» **Description of the task**
Please return the full listing exactly as written, with the images removed.

» **Supplied material**

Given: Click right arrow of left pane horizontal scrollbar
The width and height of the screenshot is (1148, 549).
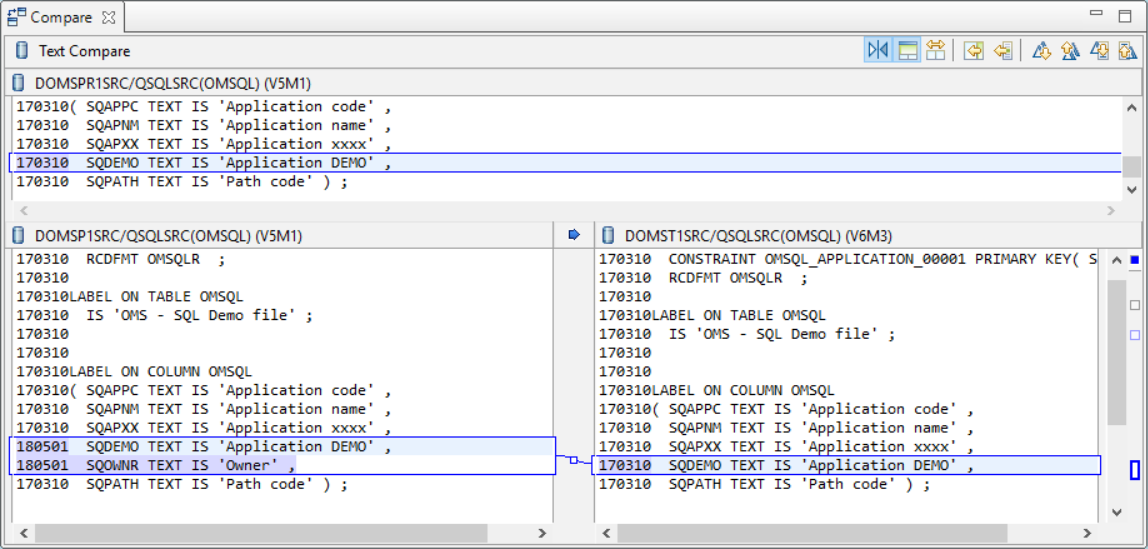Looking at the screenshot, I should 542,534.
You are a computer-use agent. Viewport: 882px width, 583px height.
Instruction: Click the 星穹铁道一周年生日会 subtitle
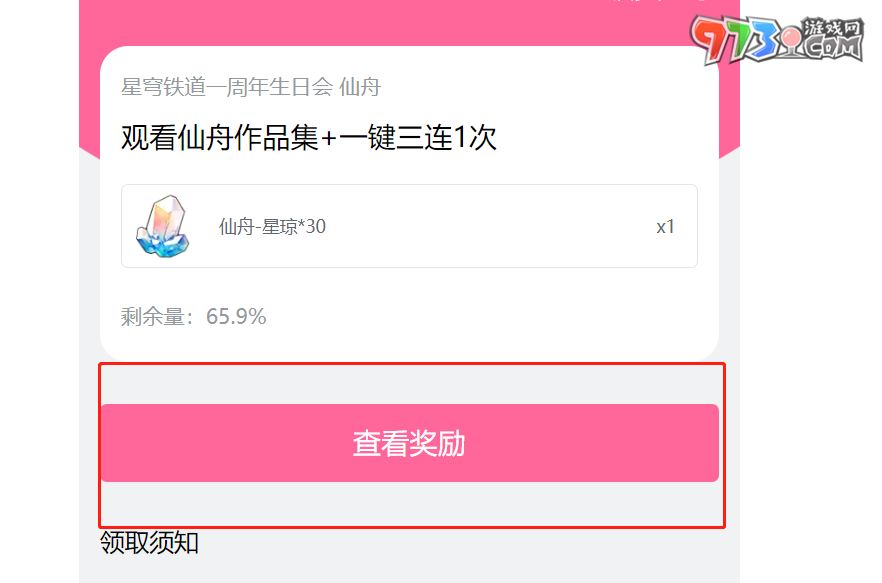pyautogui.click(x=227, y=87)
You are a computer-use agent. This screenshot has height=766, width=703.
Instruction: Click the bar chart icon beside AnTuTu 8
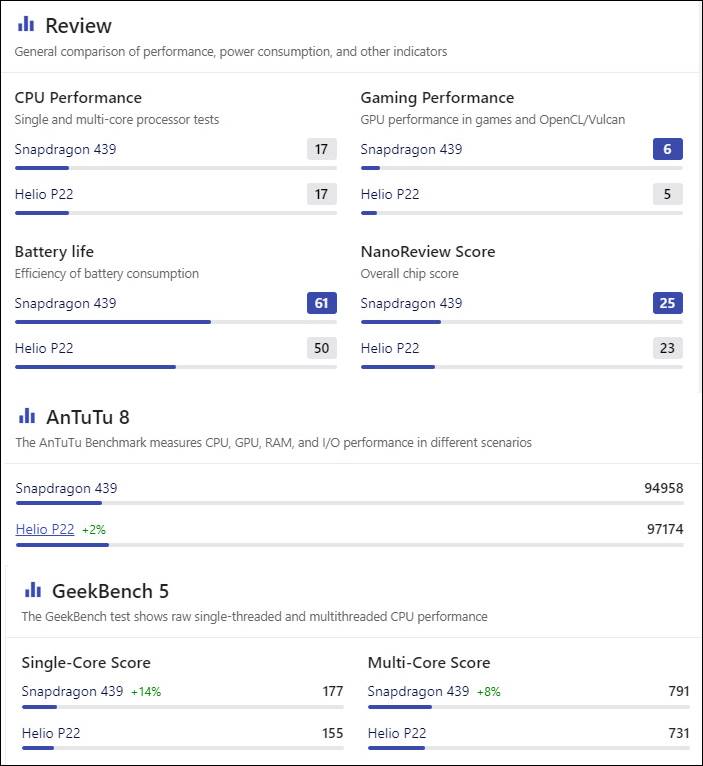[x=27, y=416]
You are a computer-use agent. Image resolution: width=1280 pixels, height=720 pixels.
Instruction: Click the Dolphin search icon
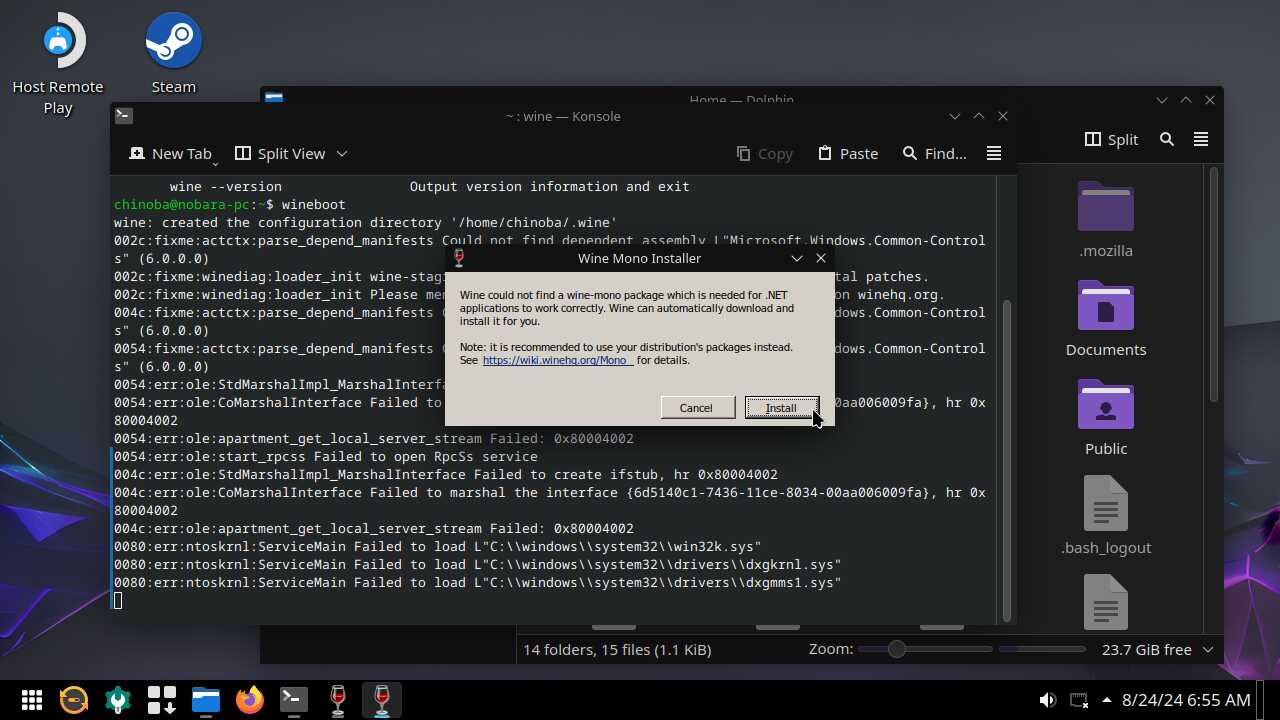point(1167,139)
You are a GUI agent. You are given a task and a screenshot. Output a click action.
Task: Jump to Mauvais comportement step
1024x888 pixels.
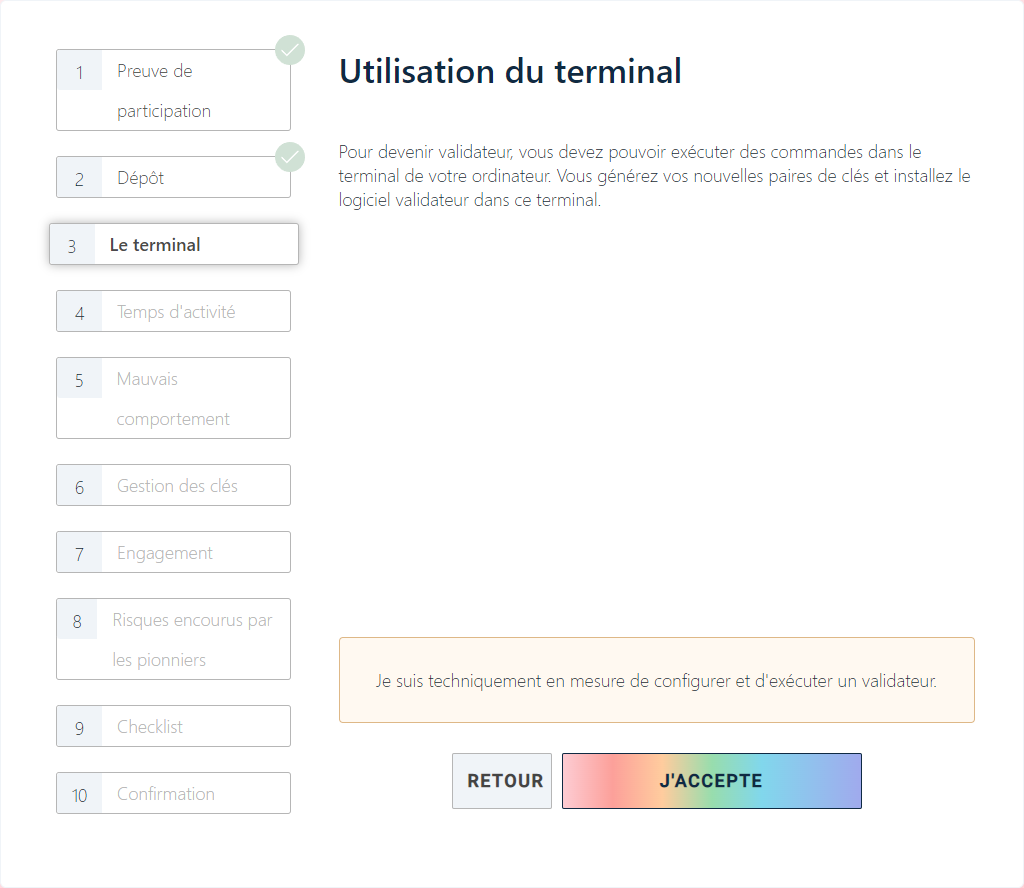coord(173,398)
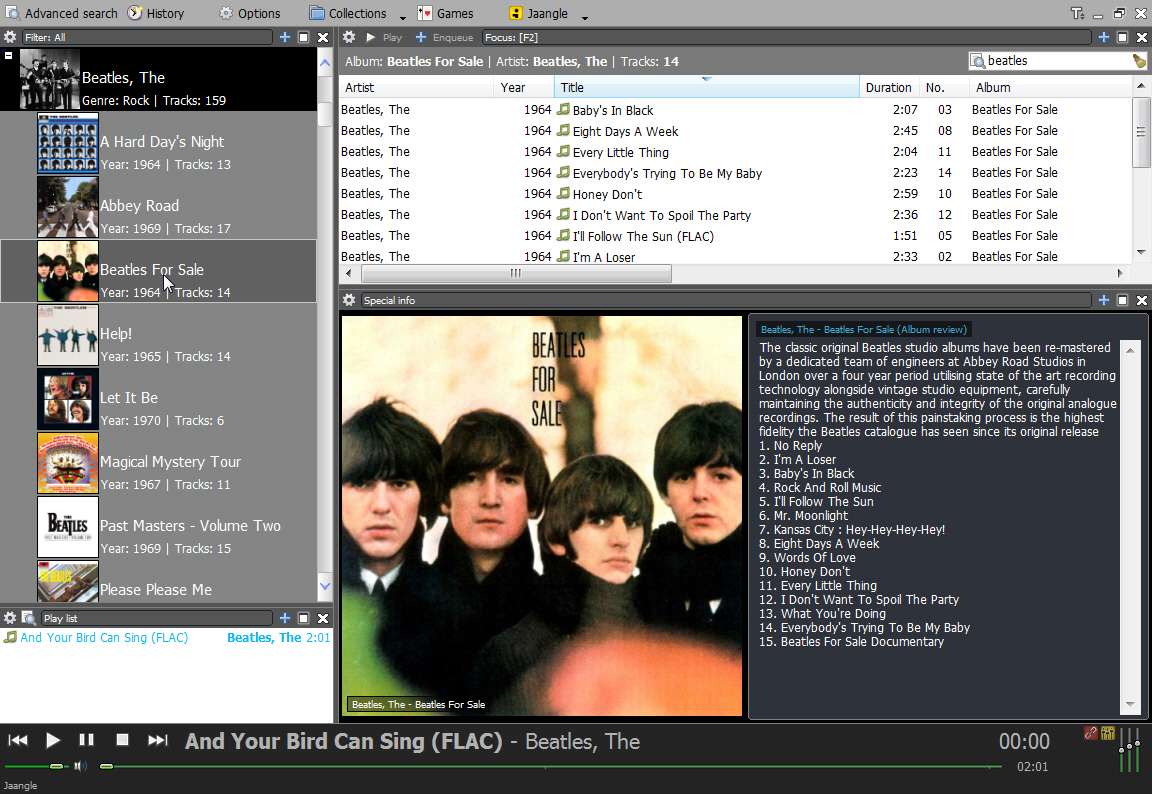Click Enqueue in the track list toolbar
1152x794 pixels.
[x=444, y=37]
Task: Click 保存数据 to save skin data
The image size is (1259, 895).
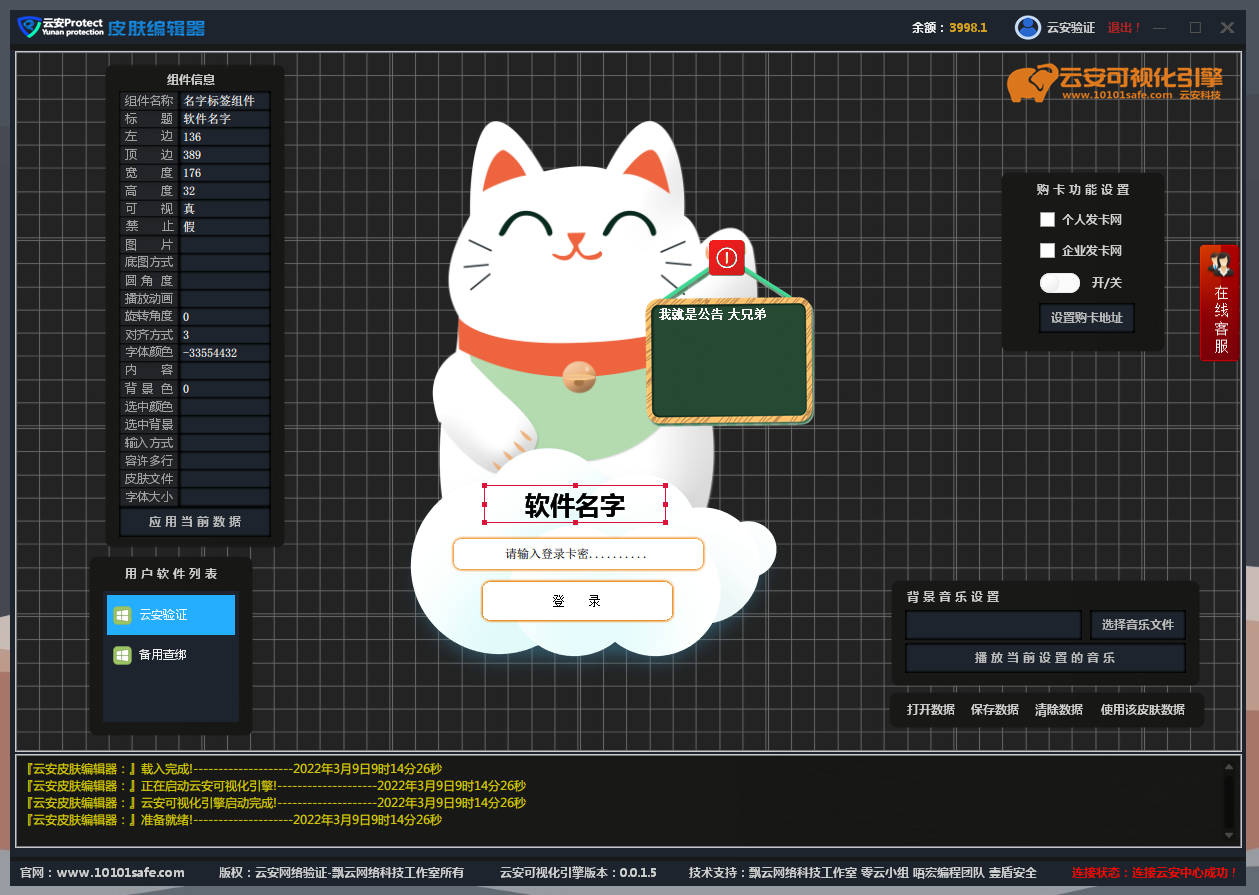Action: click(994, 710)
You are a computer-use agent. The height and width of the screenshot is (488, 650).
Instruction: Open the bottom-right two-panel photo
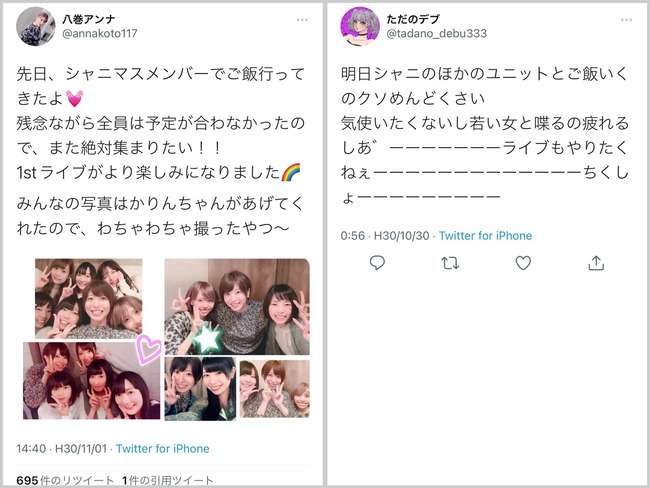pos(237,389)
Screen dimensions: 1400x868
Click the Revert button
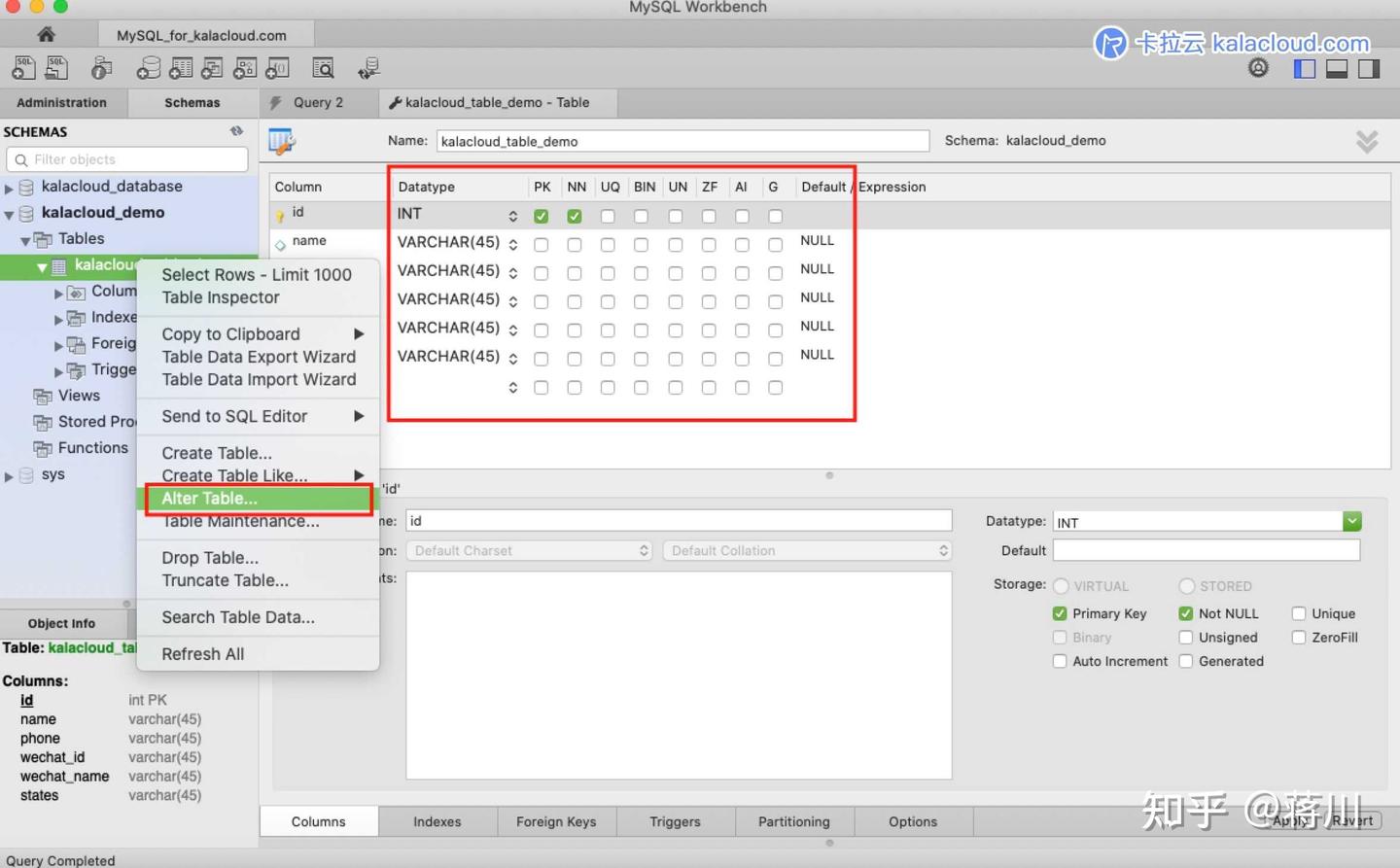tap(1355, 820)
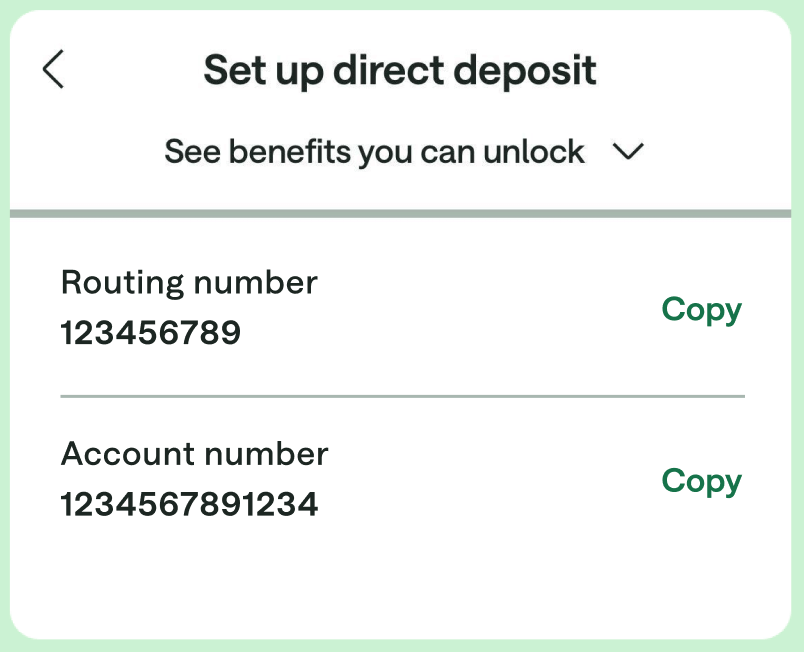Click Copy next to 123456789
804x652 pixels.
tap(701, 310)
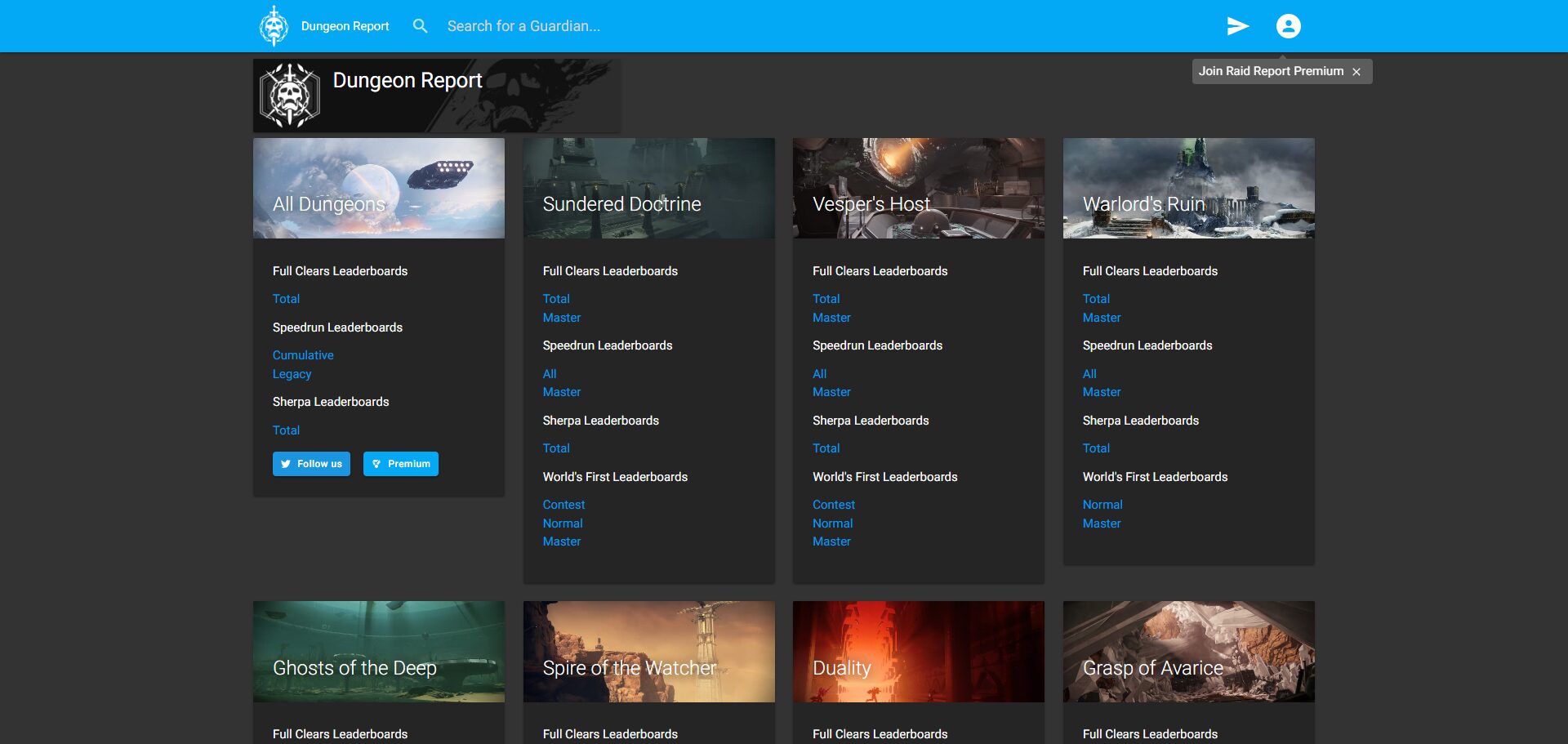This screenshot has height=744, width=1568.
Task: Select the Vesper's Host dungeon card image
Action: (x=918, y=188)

» **Result of this exercise**
Given: Click right arrow of left pane horizontal scrollbar
The width and height of the screenshot is (1148, 549).
Looking at the screenshot, I should 542,534.
You are a computer-use agent. Viewport: 882px width, 583px height.
Instruction: Click the 星穹铁道一周年生日会 subtitle
pyautogui.click(x=227, y=87)
You are a computer-use agent. This screenshot has height=766, width=703.
Instruction: Click the bar chart icon beside AnTuTu 8
[x=27, y=416]
You are a computer-use agent. Image resolution: width=1280 pixels, height=720 pixels.
Instruction: Click the Dolphin search icon
point(1167,139)
You are a GUI agent. You are given a task and a screenshot. Output a click action.
Task: Jump to Mauvais comportement step
1024x888 pixels.
coord(173,398)
Click Enqueue in the track list toolbar
1152x794 pixels.
[x=444, y=37]
Task: Click 保存数据 to save skin data
The image size is (1259, 895).
Action: click(994, 710)
You are a computer-use agent. The height and width of the screenshot is (488, 650).
Instruction: Open the bottom-right two-panel photo
pos(237,389)
Screen dimensions: 1400x868
Click the Revert button
tap(1355, 820)
Click Copy next to 123456789
804x652 pixels.
tap(701, 310)
This screenshot has height=744, width=1568.
Task: Select the Vesper's Host dungeon card image
Action: (x=918, y=188)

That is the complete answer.